Text excerpt:
++++++++++

Neural networks are a series of functions that are composed together. Each function is a layer in the network. To get the gradient, we need to calculate the derivative of each function using the chain rule.

**Let's make a custom tensor object that calculates and stores the gradient of the tensor.**
1. Support basic operations: addition, multiplication, tanh, power
2. Calculate and store the gradient of the tensor

- Why not use numpy arrays?:
    - We need to keep track of the operations and tensors that lead to this tensor in order to calculate the gradient.

- Numerical vs Analytical
    - Numerical differentiation: estimates the gradient using the finite difference approximation
        -  f'(x) = (f(x + h) - f(x)) / h
        - Slow
        - Precision issues
    - Analytical differentiation: derives the function symbolically using the chain rule
        - Fast
        - Precise
        - Need to code the derivative of every operation

In [None]:
# Example usage
# a = Tensor(-2.0)
# b = Tensor(5.0)
# c = Tensor(-4.0)
# f = (a + b) * c
# f.backward()

# print(f"a: {a}")               # a: tensor=(-2.0)
# print(f"output: {f}")          # output: tensor=12.0
# print(f"df/da: {a.gradient}")  # df/da: 1.0
# print(f"df/db: {b.gradient}")  # df/db: 1.0
# print(f"df/dc: {c.gradient}")  # df/dc: 3.0

#### Tensor version 1

A simple tensor object that supports addition and multiplication.

In [None]:
class TensorV1:
    def __init__(self, data):
        self.data = data

    # method to print the tensor
    def __repr__(self):
        return f"tensor=({self.data})"

++++++++++

Collected data:
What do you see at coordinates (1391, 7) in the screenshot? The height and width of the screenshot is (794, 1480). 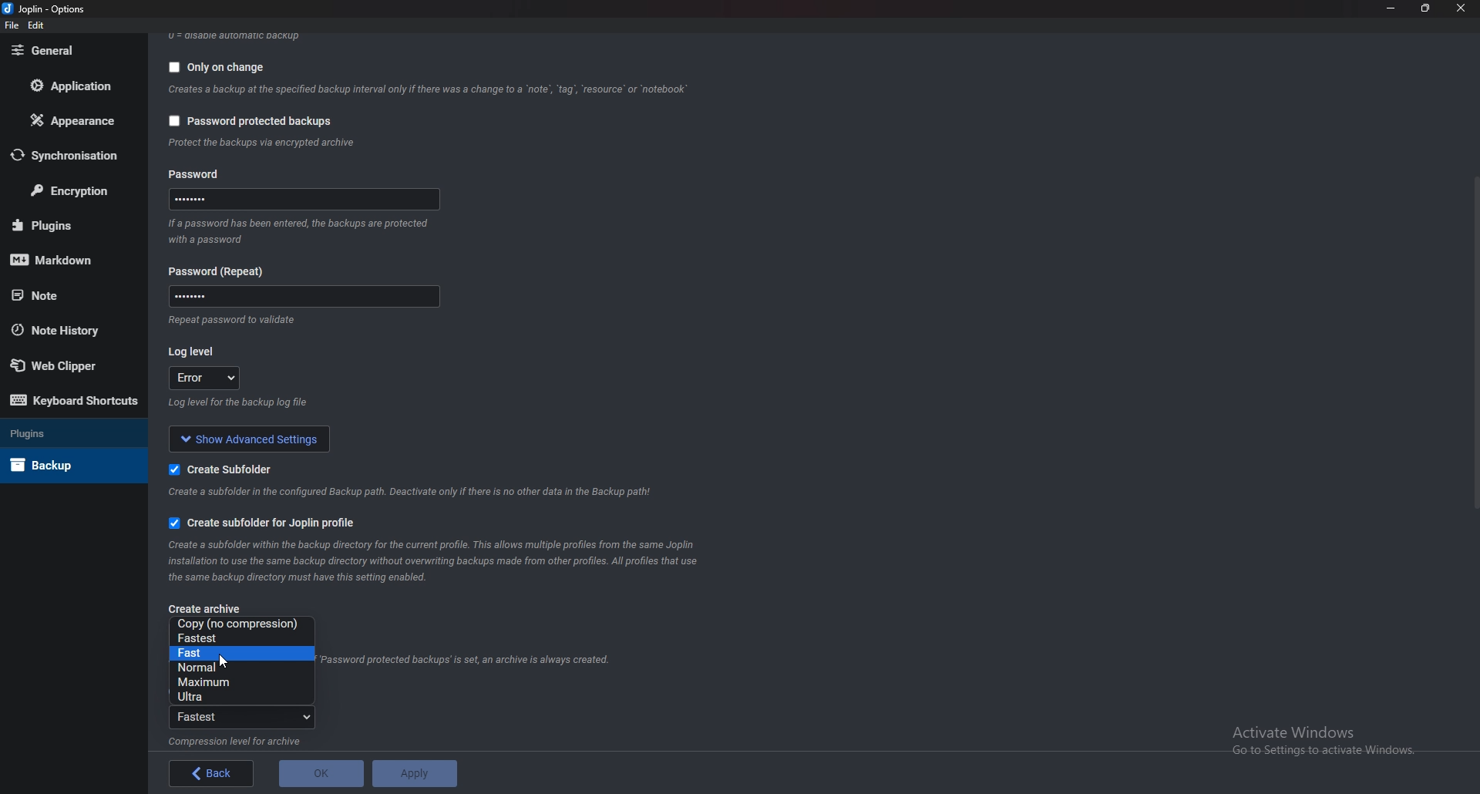 I see `Minimize` at bounding box center [1391, 7].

++++++++++

Actions to take:
1. Translate this sentence from the text on computing gradients into Spanish: "Neural networks are a series of functions that are composed together."
2. Answer these questions using the text on computing gradients:
(a) Which rule is used to calculate the derivative of each function?
(b) What four basic operations should the custom tensor object support?
(c) What two drawbacks are listed for numerical differentiation?
3. Retype the part of the text on computing gradients starting at "Neural networks are" and ending at "calculate the gradient.".
The data above is drawn from a separate source.

Task-by-task solutions:
1. Las redes neuronales son una serie de funciones que se componen entre sí.

2.
(a) The chain rule.
(b) Addition, multiplication, tanh, and power.
(c) It is slow and has precision issues.

3.
Neural networks are a series of functions that are composed together. Each function is a layer in the network. To get the gradient, we need to calculate the derivative of each function using the chain rule.

**Let's make a custom tensor object that calculates and stores the gradient of the tensor.**
1. Support basic operations: addition, multiplication, tanh, power
2. Calculate and store the gradient of the tensor

- Why not use numpy arrays?:
    - We need to keep track of the operations and tensors that lead to this tensor in order to calculate the gradient.